As distorções do Tantra

Ouvimos dizer que Yoga é excelente para problemas de coluna, para melhorar a postura e o tônus muscular, não é mesmo? Além de ser uma excelente atividade física, o Yoga também é recomendado para o stress, para Síndrome do Pânico e outros problemas como a ansiedade, pois trabalha a respiração, relaxa e ajuda a concentração, além de trazer alívio para a dor proveniente de artrites, artroses, etc. Não está certo?

E sobre o Tantra? O que ouvimos falar sobre o Tantra? Quem já ouviu falar do Tantra jura que é ótimo para apimentar a relação a dois. Pode aumentar o prazer na hora do sexo, permite ao homem ter orgasmos sem ejacular, não é incrível? Aumenta o seu poder de sedução, o conhecimento do seu corpo, torna você mais sensual. Tem até promoção de cursos de tantra para o dia dos namorados. Surpreenda o seu companheiro!

Pois lamento informar ao leitor que não é bem assim. Alias, não é nada assim! Esse tipo de visão, que temos aqui no ocidente, sobre Yoga e sobre Tantra, é a visão de um entendimento superficial, materialista e consumista, para não dizer comercial e imediatista, que é típico de nossa cultura. Nossa moderna cultura ocidental, ao se deparar com importantes tradições sagradas e religiosas do oriente, ocidentaliza essas tradições e as convertem em terapias alternativas, medicina alternativa ou zen para o corpo e a mente do ocupado homem moderno, que lê sobre elas na banca de jornal e as experimenta no pacote da academia.

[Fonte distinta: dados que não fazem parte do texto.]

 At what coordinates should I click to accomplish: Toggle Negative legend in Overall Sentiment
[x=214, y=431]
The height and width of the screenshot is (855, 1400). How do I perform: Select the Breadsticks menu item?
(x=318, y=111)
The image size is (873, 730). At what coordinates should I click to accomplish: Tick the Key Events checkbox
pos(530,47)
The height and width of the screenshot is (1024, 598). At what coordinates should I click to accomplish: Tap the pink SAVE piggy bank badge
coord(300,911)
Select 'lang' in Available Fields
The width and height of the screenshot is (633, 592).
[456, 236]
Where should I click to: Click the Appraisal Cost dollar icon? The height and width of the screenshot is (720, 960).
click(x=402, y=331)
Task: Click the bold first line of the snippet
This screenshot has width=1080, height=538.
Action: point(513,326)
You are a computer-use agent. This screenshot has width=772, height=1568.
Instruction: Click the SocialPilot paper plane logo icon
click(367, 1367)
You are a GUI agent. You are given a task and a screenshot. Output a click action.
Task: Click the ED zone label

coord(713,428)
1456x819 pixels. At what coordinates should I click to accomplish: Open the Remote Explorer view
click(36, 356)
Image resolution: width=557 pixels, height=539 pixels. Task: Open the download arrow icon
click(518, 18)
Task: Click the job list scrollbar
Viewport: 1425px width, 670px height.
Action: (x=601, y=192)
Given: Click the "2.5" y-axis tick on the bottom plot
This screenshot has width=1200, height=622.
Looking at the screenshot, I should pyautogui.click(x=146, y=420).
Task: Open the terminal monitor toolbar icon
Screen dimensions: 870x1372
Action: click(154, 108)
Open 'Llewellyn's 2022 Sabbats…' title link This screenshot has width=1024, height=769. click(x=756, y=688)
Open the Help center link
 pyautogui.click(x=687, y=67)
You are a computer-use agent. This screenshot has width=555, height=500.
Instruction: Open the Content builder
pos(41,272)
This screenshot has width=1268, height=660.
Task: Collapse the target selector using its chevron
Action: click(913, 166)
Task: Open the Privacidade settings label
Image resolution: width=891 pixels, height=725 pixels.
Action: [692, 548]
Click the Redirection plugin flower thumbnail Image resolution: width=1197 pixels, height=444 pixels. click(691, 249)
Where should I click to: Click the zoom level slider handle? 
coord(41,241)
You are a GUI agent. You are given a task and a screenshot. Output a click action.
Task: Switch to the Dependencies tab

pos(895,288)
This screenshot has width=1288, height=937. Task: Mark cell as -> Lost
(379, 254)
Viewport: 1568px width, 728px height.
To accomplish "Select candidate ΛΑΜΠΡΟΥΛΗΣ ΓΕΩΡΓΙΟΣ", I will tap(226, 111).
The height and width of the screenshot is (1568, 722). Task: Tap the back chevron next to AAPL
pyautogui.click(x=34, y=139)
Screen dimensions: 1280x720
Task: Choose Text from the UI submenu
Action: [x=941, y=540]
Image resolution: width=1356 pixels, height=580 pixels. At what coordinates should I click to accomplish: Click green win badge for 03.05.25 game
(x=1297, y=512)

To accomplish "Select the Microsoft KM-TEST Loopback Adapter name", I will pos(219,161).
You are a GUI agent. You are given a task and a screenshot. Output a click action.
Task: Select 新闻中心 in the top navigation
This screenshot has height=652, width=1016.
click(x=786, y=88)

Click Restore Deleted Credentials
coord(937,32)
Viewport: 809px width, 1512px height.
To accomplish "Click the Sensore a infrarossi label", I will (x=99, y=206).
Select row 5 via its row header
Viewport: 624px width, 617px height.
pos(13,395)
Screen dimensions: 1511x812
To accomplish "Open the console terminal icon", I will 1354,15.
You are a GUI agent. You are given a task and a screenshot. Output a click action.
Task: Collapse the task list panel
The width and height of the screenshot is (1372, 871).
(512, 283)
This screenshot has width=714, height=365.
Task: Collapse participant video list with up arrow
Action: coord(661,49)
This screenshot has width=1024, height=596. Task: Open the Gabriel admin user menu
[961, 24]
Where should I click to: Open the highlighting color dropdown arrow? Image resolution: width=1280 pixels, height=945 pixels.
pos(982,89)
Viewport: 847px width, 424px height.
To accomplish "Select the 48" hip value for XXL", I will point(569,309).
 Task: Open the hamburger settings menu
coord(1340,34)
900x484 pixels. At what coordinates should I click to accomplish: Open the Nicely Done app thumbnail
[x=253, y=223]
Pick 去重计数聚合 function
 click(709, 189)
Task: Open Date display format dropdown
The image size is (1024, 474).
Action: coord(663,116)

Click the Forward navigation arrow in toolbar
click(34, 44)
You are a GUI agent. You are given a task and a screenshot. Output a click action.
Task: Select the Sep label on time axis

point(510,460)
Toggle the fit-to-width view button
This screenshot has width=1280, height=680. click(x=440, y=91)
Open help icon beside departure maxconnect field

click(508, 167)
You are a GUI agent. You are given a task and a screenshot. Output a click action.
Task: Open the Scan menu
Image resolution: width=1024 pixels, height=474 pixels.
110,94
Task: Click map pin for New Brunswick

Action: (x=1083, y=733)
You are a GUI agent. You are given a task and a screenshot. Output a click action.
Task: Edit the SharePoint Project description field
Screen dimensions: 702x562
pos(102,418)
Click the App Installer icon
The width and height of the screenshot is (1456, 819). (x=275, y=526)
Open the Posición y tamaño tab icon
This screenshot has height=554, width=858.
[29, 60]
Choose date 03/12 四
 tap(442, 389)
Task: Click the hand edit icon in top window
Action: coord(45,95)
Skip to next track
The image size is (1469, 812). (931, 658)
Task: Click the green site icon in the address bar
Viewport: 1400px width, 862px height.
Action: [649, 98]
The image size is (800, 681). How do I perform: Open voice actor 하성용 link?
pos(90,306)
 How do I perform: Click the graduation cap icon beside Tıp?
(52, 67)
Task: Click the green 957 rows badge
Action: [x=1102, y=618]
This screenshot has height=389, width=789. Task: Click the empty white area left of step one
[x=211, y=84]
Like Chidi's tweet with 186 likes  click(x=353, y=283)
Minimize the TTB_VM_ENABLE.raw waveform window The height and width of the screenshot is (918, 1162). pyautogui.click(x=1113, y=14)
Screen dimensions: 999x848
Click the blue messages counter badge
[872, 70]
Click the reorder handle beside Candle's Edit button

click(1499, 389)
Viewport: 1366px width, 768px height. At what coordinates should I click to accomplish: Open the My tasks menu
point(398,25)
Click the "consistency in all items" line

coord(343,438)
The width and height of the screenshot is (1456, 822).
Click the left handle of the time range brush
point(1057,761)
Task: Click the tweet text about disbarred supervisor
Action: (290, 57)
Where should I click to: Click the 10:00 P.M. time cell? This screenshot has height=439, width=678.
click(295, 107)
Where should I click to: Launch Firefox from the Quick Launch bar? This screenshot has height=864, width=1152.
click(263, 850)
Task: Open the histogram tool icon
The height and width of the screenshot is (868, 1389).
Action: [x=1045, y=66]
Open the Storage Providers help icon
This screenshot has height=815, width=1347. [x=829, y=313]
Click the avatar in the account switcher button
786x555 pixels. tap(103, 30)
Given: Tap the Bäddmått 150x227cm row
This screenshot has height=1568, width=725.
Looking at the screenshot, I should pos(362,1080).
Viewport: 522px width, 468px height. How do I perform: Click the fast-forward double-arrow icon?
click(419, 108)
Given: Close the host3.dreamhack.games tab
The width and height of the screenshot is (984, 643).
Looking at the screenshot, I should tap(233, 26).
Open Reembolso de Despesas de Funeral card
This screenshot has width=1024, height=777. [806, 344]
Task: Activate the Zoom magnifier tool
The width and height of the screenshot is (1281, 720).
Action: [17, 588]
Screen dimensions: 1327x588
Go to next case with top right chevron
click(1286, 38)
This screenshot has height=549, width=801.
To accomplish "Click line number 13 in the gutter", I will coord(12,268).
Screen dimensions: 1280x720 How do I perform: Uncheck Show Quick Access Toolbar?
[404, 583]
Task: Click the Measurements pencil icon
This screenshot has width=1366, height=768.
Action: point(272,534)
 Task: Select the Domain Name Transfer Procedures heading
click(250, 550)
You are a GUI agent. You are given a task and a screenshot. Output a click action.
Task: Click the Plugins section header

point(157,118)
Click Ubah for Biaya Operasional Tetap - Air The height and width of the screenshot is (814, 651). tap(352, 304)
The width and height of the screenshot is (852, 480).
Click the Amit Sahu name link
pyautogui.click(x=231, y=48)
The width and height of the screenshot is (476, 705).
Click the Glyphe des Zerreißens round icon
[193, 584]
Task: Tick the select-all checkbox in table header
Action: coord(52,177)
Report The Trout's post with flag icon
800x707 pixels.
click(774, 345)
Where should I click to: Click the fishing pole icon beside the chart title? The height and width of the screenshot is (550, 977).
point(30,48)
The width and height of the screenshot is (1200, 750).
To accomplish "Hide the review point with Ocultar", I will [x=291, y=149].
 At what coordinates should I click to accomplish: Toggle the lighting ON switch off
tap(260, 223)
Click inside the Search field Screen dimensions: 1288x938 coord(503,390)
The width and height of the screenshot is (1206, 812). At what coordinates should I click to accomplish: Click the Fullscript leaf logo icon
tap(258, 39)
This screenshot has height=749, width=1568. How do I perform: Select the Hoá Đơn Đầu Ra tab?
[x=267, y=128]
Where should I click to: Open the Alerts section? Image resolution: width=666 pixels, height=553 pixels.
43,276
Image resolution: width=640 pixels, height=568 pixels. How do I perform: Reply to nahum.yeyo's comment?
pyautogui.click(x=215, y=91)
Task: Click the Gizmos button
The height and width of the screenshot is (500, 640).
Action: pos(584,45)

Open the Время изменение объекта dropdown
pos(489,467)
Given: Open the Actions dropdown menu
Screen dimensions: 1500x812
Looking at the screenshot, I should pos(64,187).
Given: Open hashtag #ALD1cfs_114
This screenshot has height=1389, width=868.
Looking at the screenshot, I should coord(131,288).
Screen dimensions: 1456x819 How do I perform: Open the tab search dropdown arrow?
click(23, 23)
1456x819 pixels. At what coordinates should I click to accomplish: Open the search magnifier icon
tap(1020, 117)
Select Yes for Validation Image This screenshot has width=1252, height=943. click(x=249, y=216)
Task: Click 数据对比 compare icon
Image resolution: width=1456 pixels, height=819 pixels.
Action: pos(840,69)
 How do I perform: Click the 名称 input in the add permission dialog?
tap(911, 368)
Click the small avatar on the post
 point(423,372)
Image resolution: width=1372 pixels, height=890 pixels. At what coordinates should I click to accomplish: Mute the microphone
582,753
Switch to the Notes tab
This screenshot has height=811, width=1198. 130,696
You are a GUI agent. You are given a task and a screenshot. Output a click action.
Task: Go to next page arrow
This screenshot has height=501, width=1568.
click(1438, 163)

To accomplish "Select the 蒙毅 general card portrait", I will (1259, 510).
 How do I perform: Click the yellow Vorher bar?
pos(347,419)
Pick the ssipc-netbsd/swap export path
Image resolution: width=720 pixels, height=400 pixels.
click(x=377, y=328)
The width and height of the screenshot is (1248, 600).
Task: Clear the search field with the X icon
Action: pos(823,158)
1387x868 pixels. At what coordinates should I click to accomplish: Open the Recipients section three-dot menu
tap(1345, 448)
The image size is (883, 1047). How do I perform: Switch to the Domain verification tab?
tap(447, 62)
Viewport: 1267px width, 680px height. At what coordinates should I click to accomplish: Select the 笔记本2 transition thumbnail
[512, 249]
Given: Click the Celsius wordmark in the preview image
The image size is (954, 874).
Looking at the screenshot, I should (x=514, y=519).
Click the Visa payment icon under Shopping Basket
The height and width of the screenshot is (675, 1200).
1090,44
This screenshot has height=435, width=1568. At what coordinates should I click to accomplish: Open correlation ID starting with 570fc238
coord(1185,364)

É preciso que a gente compreenda em primeiro lugar, que o Tantra e o Yoga são caminhos espirituais! São duas das mais antigas religiões da humanidade! A palavra Religião vem do latim Religare, ou seja, o objetivo ou o esforço dessas tradições é Re-ligar ou Re-unir em você, aquilo que estava separado ou distante. Reaproximar você de seu corpo, religar ou reunir o corpo (perceber), a mente (pensar) e a alma (sentir), reunir suas partes e lhe tornar mais inteiro.  E você sabe o que significa a palavra Yoga na antiga linguagem da Índia? Significa justamente unir, reunir, religar. Tantra significaria aquilo que expande a consciência.

Infelizmente, o que é divulgado sobre Tantra e Yoga entre nós é tão pobre, tão distorcido, que muitas vezes, um praticante tradicional Indiano nem as reconheceria como algo autêntico. É uma mistura de verdades com meias verdade e equívocos, que afastam cada vez mais essas tradições do seu sentido original, inicial, tal como foi ensinado pelos antigos mestres da linhagem e chegam até nós, irreconhecíveis.

Nós inventamos o Power Yoga e espalhamos o Yoga nas academias, junto com Boxe ou Jiu Jitsu e Hidroginástica em excelentes pacotes promocionais. Já tentaram até proibir imagens de Shiva ou Ganesha nas aulas de Yoga para não associar Yoga a essa coisa de religião e assim poder vender mais e melhor! Incrível, mas é verdade! Querem destituir o Yoga e o Tantra de sua prática simbólica e espiritual.

O Tantra virou mesma coisa que sexo tântrico, uma espécie de sexo com incenso, velas e uma musiquinha new age tranquila tocando baixinho no som. Parece que todos se esqueceram de que o objetivo do tantra é a iluminação, é se livrar de vez dos apegos e das amarras da sexualidade, para te tornar cada vez menos “sexual” e cada vez mais livre e consciente. Mas isso não vende muito não é? Isso não é muito pop!

O Yoga virou definitivamente uma fisioterapia esotérica. Ninguém menciona o desapego, a renúncia, a verdadeira meditação e o caminho da iluminação. Não, mas dizem que é bom para a circulação, alonga os músculos, amplia a capacidade pulmonar e a resistência física. Os cursos de tantra mais badalados no momento e os atendimentos mais requisitados são os de massagem tântrica e massagem linghan (pênis) e massagem yoni (vagina), claro que destituídos do ritual sagrado para apimentar a relação e ter muito prazer.

Em resumo, Tantra e Yoga são tradições sagradas, são caminhos espirituais bastante complexos e profundos e reduzi-los a benefícios imediatos de saúde física, prazer sensual e bem estar mental é profanar essas tradições, é desrespeitar os mestres do Yoga e do Tantra como Patanjali, Tilopa, Ramakrishna, Saraha, etc. Busquem o ensinamento verdadeiro dessas tradições, pesquisem em lugares comprometidos com o crescimento espiritual e não vamos deixar que o Yoga e o Tantra sejam entendidos apenas como exercícios físicos alternativos e práticas sensuais para aumentar o prazer e nos prender ainda mais no Samsara.